─── Provided entries

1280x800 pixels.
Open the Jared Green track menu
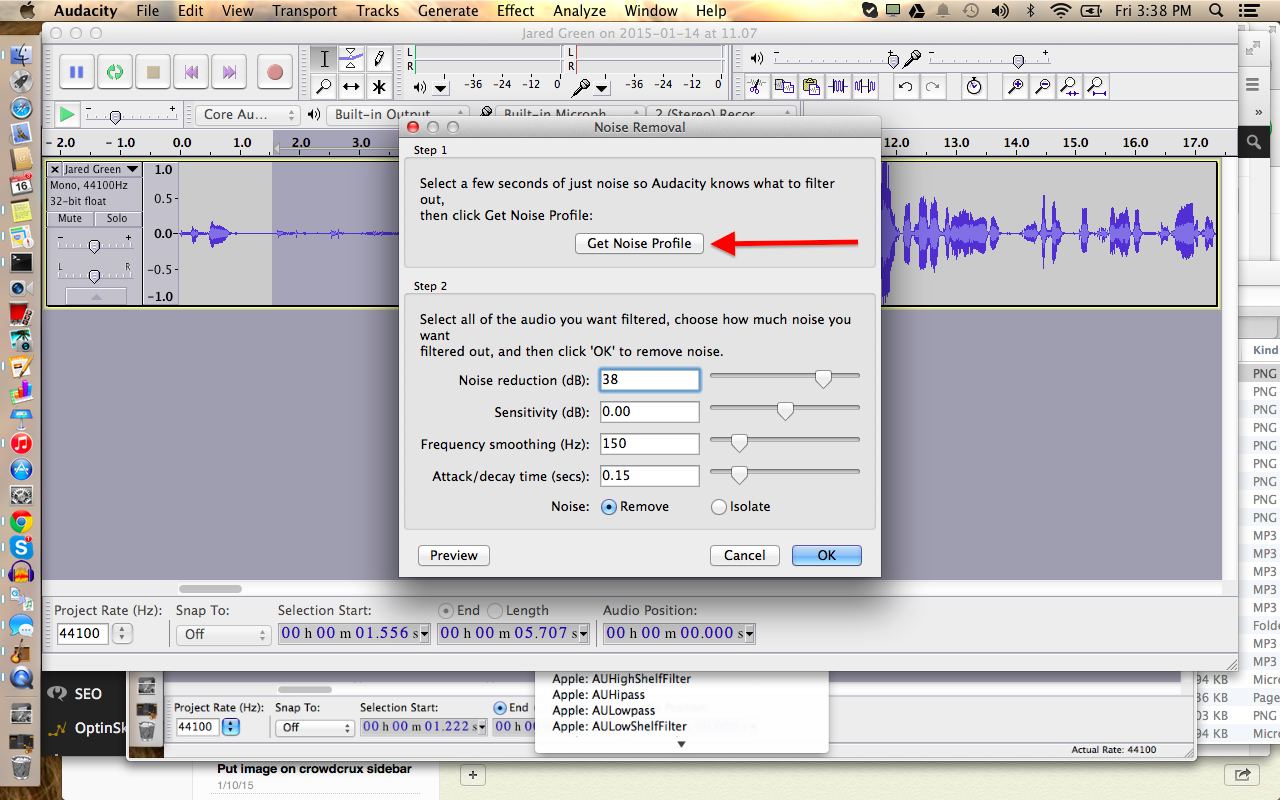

──────
─── Provided entries

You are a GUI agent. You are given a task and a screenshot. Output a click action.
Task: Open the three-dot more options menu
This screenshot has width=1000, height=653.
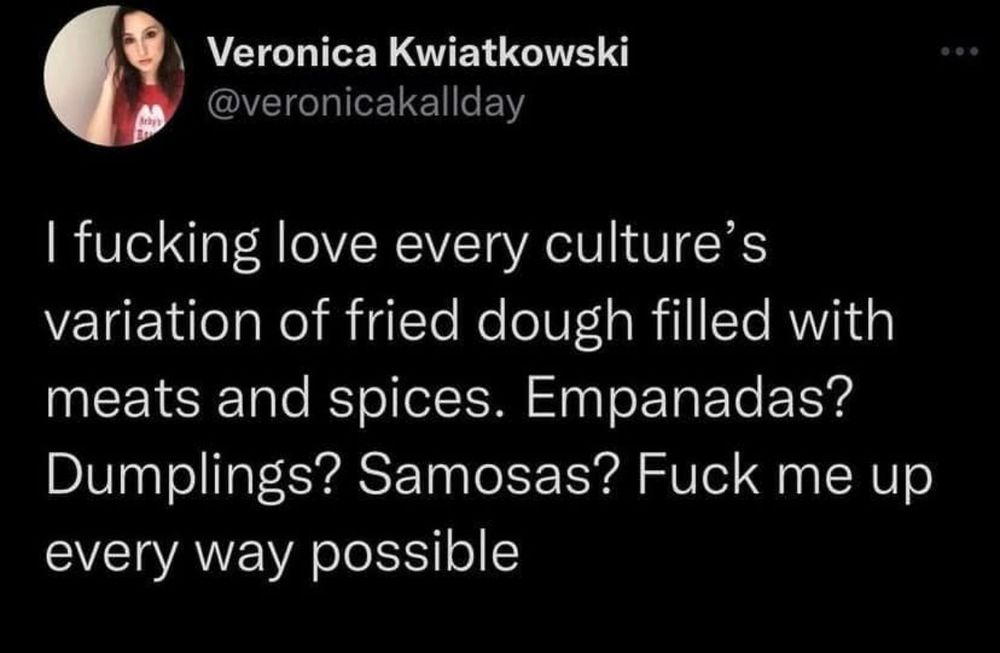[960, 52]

──────

#### Work to be completed:
In the entries above, tally the lines containing the word "menu" and return only the tally.

#### Answer section:
2